To be honest I don't even understand what your talking about so I guess I'm not to worried about time domain issues?.

_A flattened FR is still a big improvement over no treatment at all to an audio system._
All I'm really after is an adjustable crossover and EQ to boost the bottom end on a sealed sub and mayby use it with REW if I can figure out how.

Cheers...


----------



## SAC

fusseli said:


> A flattened FR is still a big improvement over no treatment at all to an audio system.


I wish that was a valid generalization.

Unfortunately, the 'flatness' of the frequency response is of very little consequence except as a direct source.

Equally unfortunate is the fact that EQ is effective at best only at very low frequencies where the interacting signals are effectively within 1 cycle difference.

EQ does NOT correct for non-minimum phase errors resulting from the interaction (superposition) of direct and indirect signals within the room.

There is good reason why the use of EQ is NOT sufficient to correct speaker-room interaction issues! (And one would be smart to investigate the reason why adjusting a frequency response with EQ can make the FR look flatter, while substantially exacerbating anomalous behavior in the system!!! If this is not understood, more research is advisable!)

My point was to direct one to a larger awareness of the behavior of sound within a bounded space viewed from the causal time domain perspective rather than from a derivative frequency domain perspective.
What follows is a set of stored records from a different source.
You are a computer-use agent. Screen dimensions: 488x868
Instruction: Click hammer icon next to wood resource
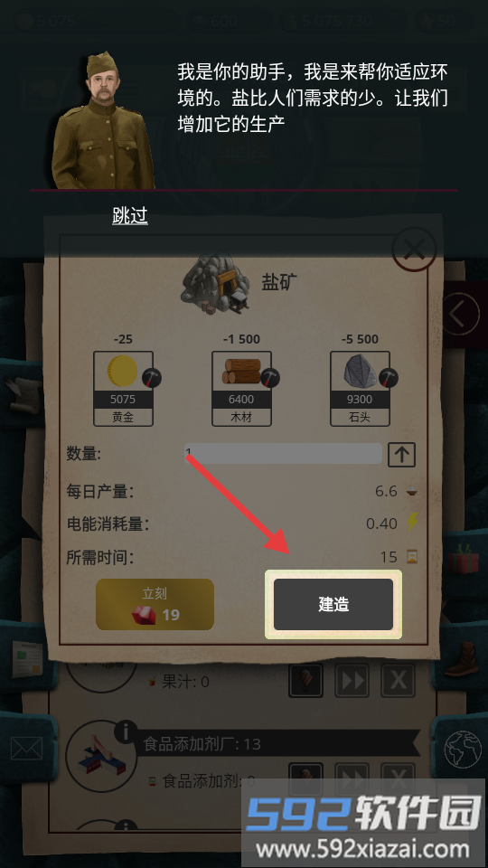coord(270,378)
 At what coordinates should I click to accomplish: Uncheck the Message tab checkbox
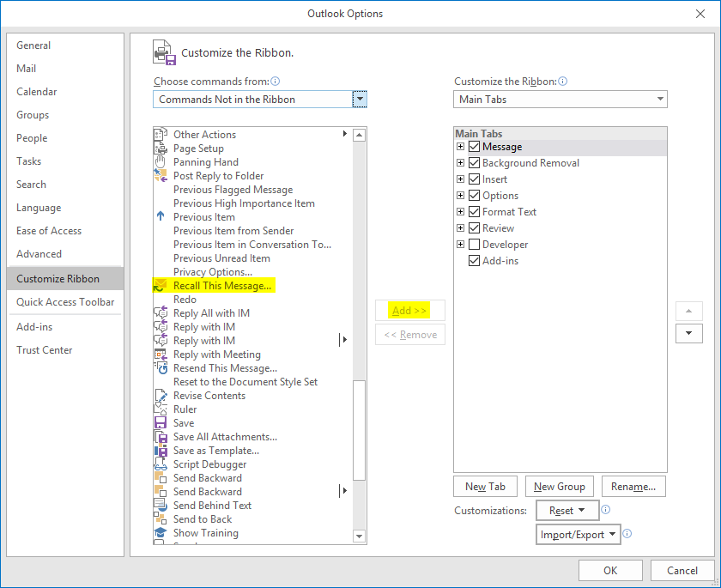pos(475,146)
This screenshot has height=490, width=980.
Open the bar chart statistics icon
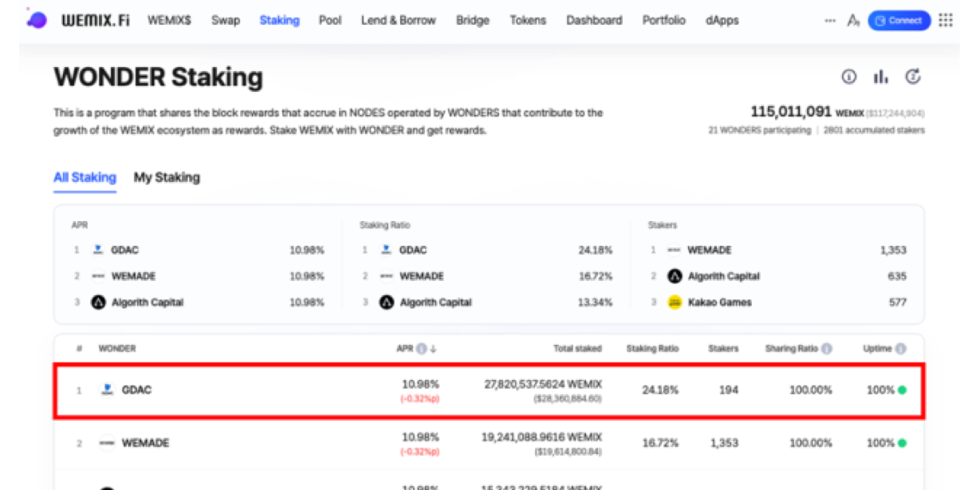(x=881, y=77)

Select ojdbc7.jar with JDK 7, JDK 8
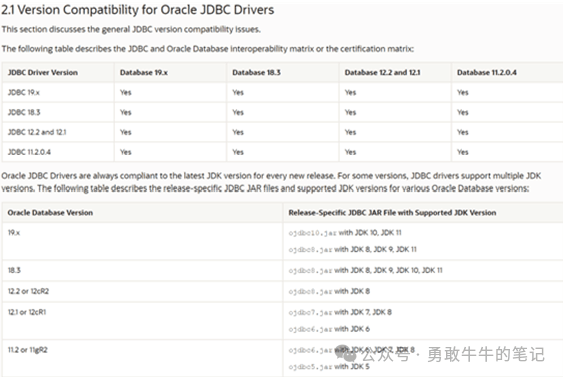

With an awareness of this perspective, coupled with the tools programs such as REW afford one to view such behavior, and the additional tools we now have at our disposal with which to treat such issues, you will discover a much more effective arsenal of techniques and tools to more adequately affect the quality of sound in the room.

I am not here to debate this. It is an established fact (which was debated and reflectively settled in the mid-late '80s in professional and academic circles) that many may not yet be fully aware. Thus my purpose being to simply point this out and hopefully encourage more productive research.

And as has been mentioned, such a technique may potentially effectively be used to modify the character of the minimum phase direct signal emanating from the speaker, but the frequency domain response view does not provide a sufficient degree of insight into the behavior of the speaker-room interaction within the room. Such environmental frequency response anomalies must be solved in the time domain.


----------



## JohnM

Dasher said:


> All I'm really after is an adjustable crossover and EQ to boost the bottom end on a sealed sub and mayby use it with REW if I can figure out how.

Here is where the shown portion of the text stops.